(1.) THE learned Additional District Judge dismissed the application moved under Section 34 of the Arbitration Act holding that the applicant had not been proved to have been ready and willing to have the disputes determined through arbitrator. THE appellant says that the learned Judge was wrong in holding so. Hence this appeal.
(2.) THE facts need only a thumb-nail description. Admittedly there is an arbitration agreement between the parties. Admittedly, the disputes forming the subject-matter of the suit instituted by the respondents falls within the ambit and scope of the said agreement. Admitted also is the position that the appellant had moved the application under section 34 of the Act without having taken any steps in the proceedings. However, despite all this the application did not find favour with the learned trial Judge.

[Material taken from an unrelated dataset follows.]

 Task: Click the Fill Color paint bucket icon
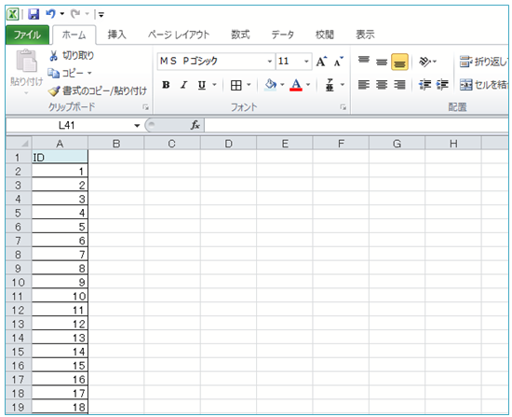(270, 85)
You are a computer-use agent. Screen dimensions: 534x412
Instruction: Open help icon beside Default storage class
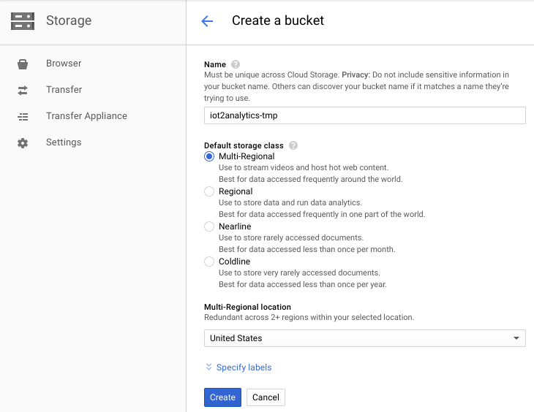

(3.) THOUGH not referred to or relied upon, I am conscious of some of the judgments which say that initial omission by defendant in appointment of arbitration is not to be taken in account [ See :Food Corporation of India, Ahmedabad v. M/s. G.T. Corporation; AIR 1981 Gujarat 269 ] and that even where the party stated before the institution of the suit that he was unwilling to go to arbitration it would be of no consequence (See: Food Corporation of India v. Thakur Shipping Co., Bombay; AIR 1980 Goa). However, the examination of the facts of those cases would reveal to the discerning eye that the observations so made were on account of the pecular facts in those cases.